Diagnosis
ED referrals are largely based an annual school screening. This is a whole-system screening but it occurs at the classroom level with the classroom teachers as informants using the MWSI. This tool is now embedded in the schools Educational Information System (EIS). The MWSI data provides referral lists for individual specialists as well as for the ED- The goal is early identification and assessment. Referrals may also come from physicians, parents and other agency staff. Individuals can also self-refer.
Two Eyed Seeing Diagnostic Assessment
The ED diagnostic team provides trauma informed TES diagnostic services for FASD and related disorders. (Clairmont 2010). The team consists of a traditional healer, physician, nurse practitioner, and family outreach social workers, as well as the school specialists--psychologists, OT, SLP, physiotherapist, resource and methods coordinator. Team members are leveraged from the staff of NB provincial health and also Elsipogtog health (EHWC), education and mental health. Office space is provided by the EHWC and the Education Division. Half of the professionals on the team are Indigenous or married into the community; these team members speak Mi'kmaq, the language of the community. The ED team uses a TES interdisciplinary diagnostic process that includes standardized assessments, medical examination and measurements, and a MW evaluation by the traditional healer on the team. Youth voice is entered into the diagnostic clinic process through the use of the MW Difference Game Cards as they identify issues they feel are interfering with their well-being. The family’s voice, particularly the birth mothers, is brought into the diagnostic clinic meeting by information gathered by the workers at the ED Family Outreach Program (EDFO). EDFO staff meet with the families of the referred youth, explain to them the clinic process, facilitates their active participation in the process.

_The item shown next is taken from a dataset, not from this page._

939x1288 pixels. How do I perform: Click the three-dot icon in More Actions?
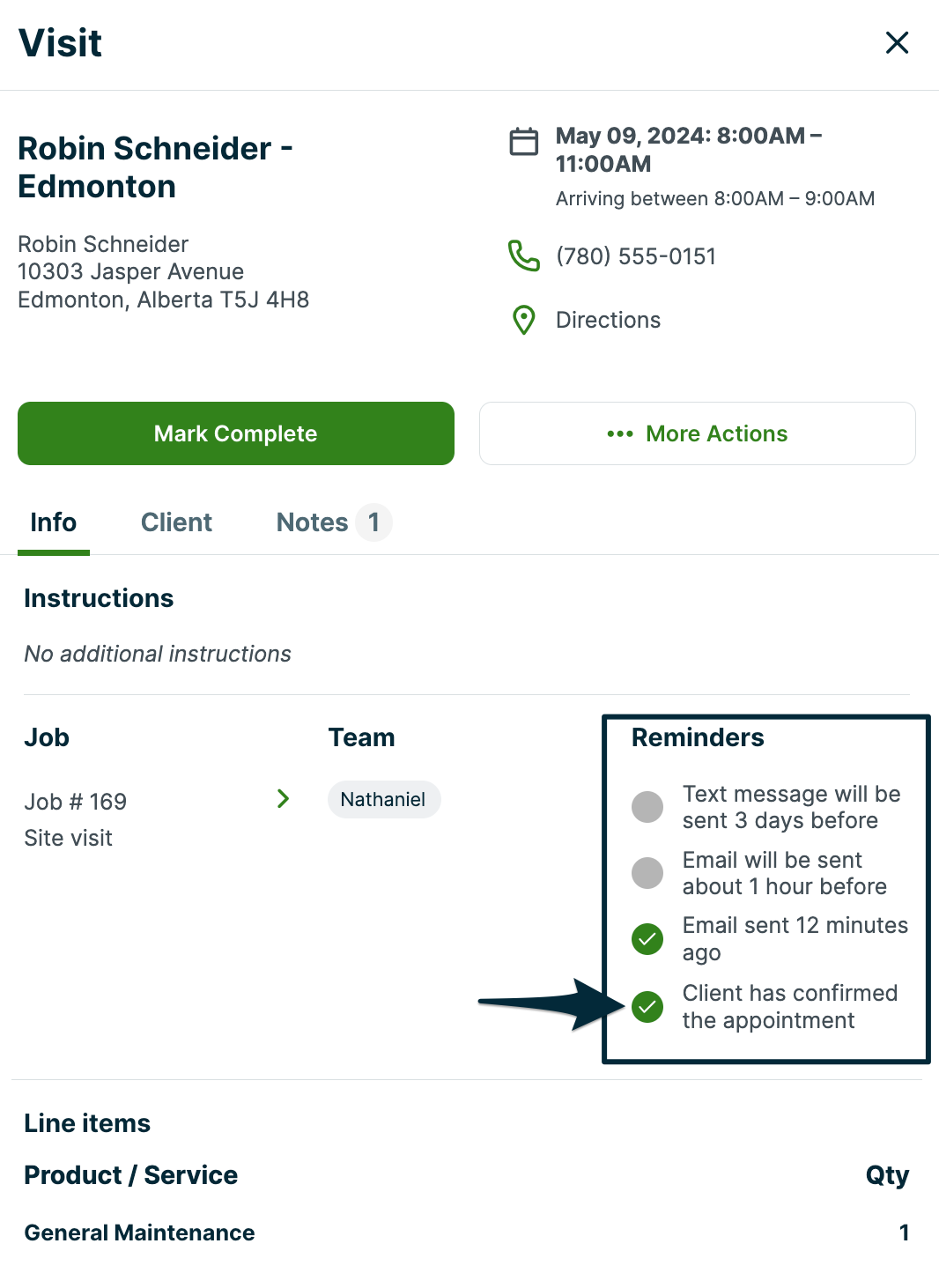pyautogui.click(x=620, y=433)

Two-Eyed Seeing Assessment Wheel: Assessment tool inspired by Mi'kmaq Elders. It widens the lens of the mainstream FASD diagnostic process. Half of the TES wheel is a template to record the measurements needed for diagnosis using medically accepted diagnostic criteria of the Canadian FASD Guidelines and the DSM-5. The other half looks at these conditions as life-time disorders, reflecting other factors that might contribute to how prenatal alcohol or drug exposure might be expressed in an individual, family and community system. For instance there is a consideration of paternal alcohol use, secondary conditions, residential schooling, and a generational family trauma component extending back three generations (Loock, Elliot & Cox 2020). FASD is seen in the context of system adversity and transgenerational trauma rather than the simple result of PAE.